I don’t know what superman vitamins are in the soil, but the vegetables seem to be doing quite well. The zucchini in particular, are considerably well-endowed. They are shaming the corn. It’s almost embarrassing. But size doesn’t matter . . . . . . Right?
Every few days, one of my roommates wanders to the garden, the skipping dogs at his heels, and carries back armfuls of homegrown rhubarb, spinach, and zucchini, and this is what happens to our kitchen table:
The zucchini are huge. So enormous, that we can’t possibly put even a whole zucchini in a single dish. They look more like sculptures, and I keep forgetting that they are food for eating, and not table centerpieces or kitchen knick-knacks. You know, like those dumb little ceramic chickens in some people’s kitchens?
Anyway, I forget that I can eat the zucchini, because they are just too big. They are even too big for the vegetable drawer in the fridge. When I cook, I take out the veg from this drawer. Empty veg drawer = no veg. So tonight, even though these gigantic zucchini are stacked right on my table, I still ate my cous cous dinner without any veg, and I could have chunked it up with giant zucchini parts.
There is a reason I don’t consider the zucchini to be food. The one use I have of these rather impressive zucchinis is to put them on display in somewhat obscene positions after my roommates have gone to bed. This way, when they get up at stupid-o’clock in the morning, they can have a little chuckle over coffee.
Who doesn’t like to start their mornings by having a chuckle at vegetables that look like genitals?
Immature? Yes. Funny? Yes.
I know this is juvenile, I know! I should be embarrassed, but I’m not, and I’ve done the same thing in public when fruits and vegetables are left out unattended:
The first night that the boyfriend and I arranged the green giants on the table, tomatoes and onions suggestively placed, we snickered and took photos. We couldn’t wait to get scolded by our teacher-housemates.
But the next morning – nothing! Not one word was said. When I woke up, I discovered the erotic zucchini art had been dismantled. I was confused why nothing had happened!
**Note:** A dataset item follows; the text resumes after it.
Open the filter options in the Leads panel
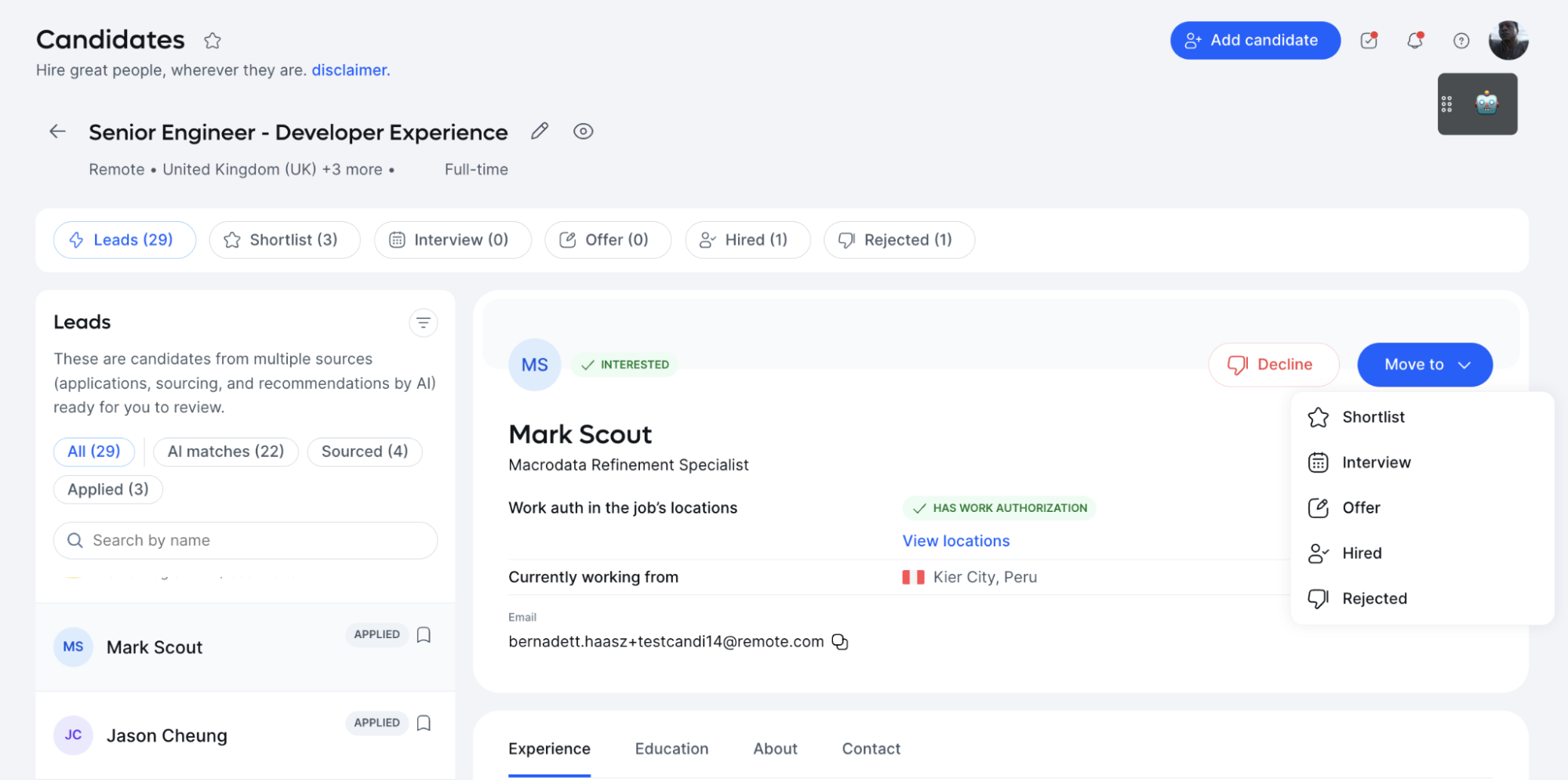The width and height of the screenshot is (1568, 780). tap(423, 322)
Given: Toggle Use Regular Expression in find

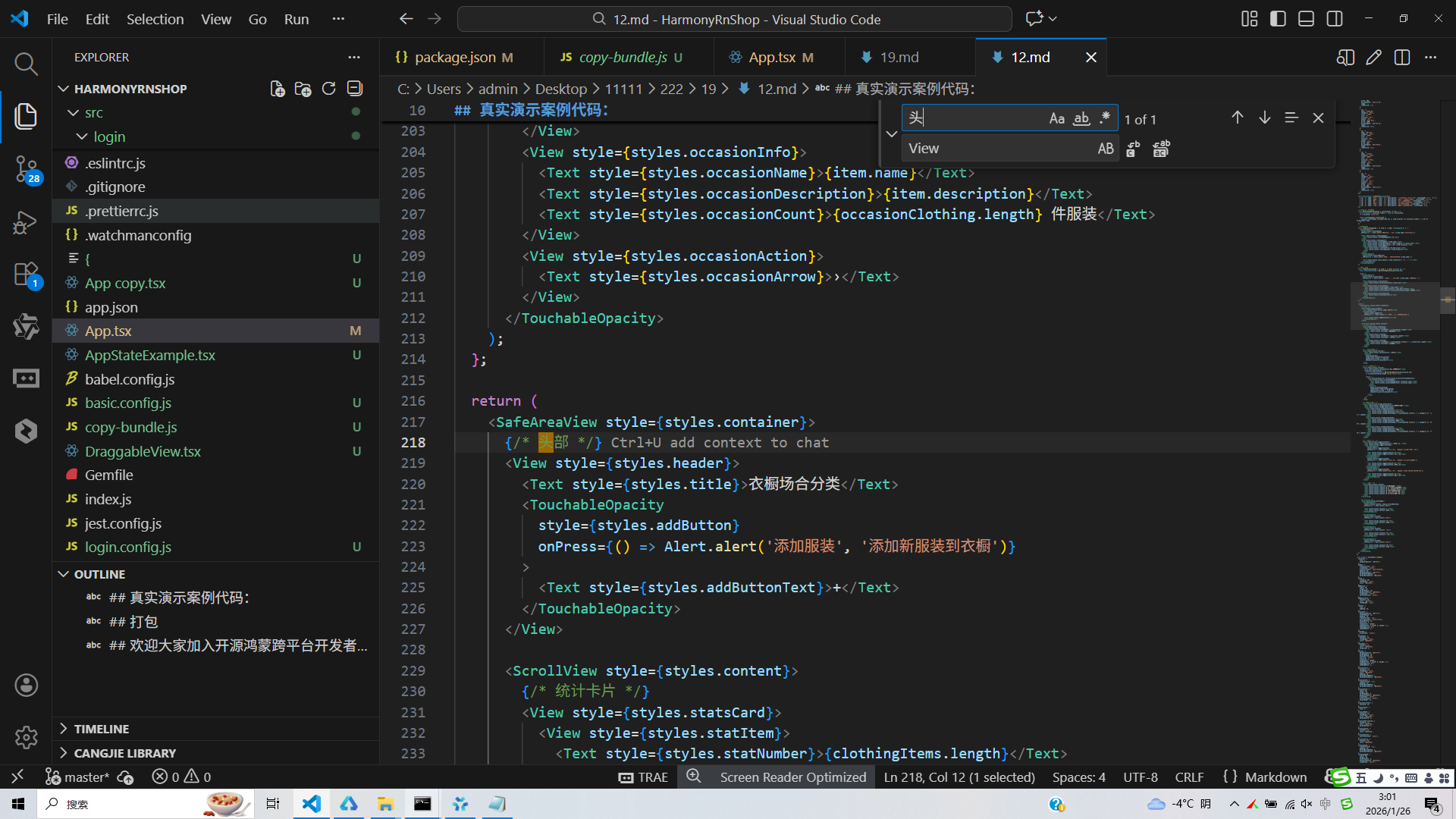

No note. No comments. No nothing. How disappointing.
So. . . the next night the boyfriend and I arranged the zucchini again. This time using a few pornographic lemons:
We were absolutely determined to arrange the vegetables as obscenely as we could. If only there were cantaloupes in the house. We were bound to offend. We desperately wanted our dirty vegetable joke to be appreciated! Or at least we wanted to get in some kind of trouble!
Every night, every night for 10 days, we put the zucchini on shameful display, and not once were we rewarded with reprimands. Not once.
Then one night, before we could come up with more creative and more obvious ways to offend our gardener roommates, the zucchini was baked. Sliced, cut up and baked. We were so disappointed that our roommates never caught on to our immature zucchini penis jokes.
Oh well. Perhaps our jokes will be got when the pumpkins are picked.